The lab is on it’s own subnet and VLAN. I wanted to keep the lab seperate from my main network for security reasons maily because lab is exposed to the internet world.
The rpi that’s exposed, I implemented a few security practices:
- Disabled password login
- Enabled SSH Keys
- Added 2FA authentication
- Installed Fail2Ban
- Changed the SSH port to avoid unneccesary login attempts
How enabled 2FA authentication is by
installing the libpam-google-authenticator package.
I then initialized it with “google-authenticator” command. There’s a guide you can follow the guide on Digital Ocean linked below for a step by step.
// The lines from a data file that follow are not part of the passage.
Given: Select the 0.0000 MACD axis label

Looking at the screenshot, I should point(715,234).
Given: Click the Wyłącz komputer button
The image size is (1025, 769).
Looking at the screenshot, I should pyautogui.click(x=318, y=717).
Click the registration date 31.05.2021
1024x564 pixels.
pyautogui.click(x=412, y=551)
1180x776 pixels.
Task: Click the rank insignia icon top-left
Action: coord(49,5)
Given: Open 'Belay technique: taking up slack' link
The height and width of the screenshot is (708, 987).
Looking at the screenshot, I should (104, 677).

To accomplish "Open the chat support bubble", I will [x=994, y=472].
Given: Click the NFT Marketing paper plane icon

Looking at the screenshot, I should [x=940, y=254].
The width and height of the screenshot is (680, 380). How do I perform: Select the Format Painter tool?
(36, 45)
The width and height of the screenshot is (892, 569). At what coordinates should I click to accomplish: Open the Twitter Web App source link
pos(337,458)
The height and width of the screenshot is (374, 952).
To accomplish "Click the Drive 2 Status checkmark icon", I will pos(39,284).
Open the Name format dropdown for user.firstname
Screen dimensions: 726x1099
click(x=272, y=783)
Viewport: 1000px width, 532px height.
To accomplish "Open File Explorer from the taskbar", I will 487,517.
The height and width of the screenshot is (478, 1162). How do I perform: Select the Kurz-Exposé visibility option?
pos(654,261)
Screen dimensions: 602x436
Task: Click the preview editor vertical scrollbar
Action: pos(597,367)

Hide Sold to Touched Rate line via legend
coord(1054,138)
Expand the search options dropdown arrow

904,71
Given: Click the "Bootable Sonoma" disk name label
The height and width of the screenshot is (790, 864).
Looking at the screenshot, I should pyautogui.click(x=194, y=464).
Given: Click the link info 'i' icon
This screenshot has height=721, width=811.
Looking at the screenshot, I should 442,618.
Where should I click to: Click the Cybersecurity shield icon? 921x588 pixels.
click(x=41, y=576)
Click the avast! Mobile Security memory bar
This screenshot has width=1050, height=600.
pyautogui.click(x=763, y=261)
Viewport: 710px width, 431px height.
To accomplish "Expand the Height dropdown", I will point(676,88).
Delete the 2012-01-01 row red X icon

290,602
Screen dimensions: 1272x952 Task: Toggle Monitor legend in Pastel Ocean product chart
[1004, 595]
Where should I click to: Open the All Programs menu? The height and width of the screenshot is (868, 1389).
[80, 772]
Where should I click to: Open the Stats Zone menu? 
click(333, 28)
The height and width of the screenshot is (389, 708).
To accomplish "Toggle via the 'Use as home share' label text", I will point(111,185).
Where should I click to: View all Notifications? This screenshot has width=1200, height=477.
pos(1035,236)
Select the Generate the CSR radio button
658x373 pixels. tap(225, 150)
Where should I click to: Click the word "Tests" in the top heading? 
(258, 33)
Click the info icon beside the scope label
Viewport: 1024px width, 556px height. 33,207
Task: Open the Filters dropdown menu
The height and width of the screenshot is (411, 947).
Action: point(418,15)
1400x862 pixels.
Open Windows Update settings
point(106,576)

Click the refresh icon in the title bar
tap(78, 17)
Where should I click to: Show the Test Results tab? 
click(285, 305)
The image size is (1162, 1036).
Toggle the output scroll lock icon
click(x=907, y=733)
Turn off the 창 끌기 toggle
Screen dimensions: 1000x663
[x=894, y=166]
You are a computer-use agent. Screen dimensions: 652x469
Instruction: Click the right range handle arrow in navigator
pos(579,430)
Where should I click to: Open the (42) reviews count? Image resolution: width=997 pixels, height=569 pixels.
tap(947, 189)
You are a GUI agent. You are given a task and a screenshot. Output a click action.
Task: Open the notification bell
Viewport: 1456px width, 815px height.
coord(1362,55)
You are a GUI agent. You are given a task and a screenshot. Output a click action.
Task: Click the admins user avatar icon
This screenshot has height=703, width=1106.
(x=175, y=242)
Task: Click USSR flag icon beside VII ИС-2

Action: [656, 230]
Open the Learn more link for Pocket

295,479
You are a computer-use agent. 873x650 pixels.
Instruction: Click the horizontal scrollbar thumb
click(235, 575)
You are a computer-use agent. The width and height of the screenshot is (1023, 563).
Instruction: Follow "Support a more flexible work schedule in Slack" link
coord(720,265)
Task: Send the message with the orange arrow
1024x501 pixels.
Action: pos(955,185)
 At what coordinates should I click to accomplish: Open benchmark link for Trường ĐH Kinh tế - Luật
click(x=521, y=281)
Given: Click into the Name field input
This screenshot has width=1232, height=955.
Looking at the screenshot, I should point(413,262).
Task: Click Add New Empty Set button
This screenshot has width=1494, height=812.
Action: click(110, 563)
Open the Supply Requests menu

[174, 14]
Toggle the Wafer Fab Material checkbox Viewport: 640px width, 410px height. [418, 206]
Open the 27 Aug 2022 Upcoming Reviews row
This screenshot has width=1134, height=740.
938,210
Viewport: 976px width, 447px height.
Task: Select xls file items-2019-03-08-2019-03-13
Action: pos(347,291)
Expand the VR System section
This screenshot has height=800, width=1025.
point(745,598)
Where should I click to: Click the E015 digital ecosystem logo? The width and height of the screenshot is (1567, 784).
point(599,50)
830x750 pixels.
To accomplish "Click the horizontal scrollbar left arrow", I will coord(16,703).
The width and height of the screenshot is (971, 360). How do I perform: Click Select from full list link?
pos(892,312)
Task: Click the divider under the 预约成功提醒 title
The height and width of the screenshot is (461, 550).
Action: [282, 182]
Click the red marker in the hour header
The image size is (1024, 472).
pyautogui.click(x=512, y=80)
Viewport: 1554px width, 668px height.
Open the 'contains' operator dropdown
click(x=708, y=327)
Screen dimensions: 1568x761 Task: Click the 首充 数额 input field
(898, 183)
The guide is pretty straight forward for the most part.
I had to play around with the config files to get the setup I wanted.
For example, I edited /etc/pam.d/sshd and comment out the decorator @include to prevent being prompted for my password in addition to my SSH key.
. . .
# Standard Un*x authentication.
#@include common-auth
. . .
Lastly, I configured port forwarding on my router at home. With port forwarding I openned a port I choose to point directly to my rpi server’s IP address.
Everything is working and I have an added layer of security using 2FA along with my ssh key.
Next up on the plate is to continue learning python development, DevOps, and learning more.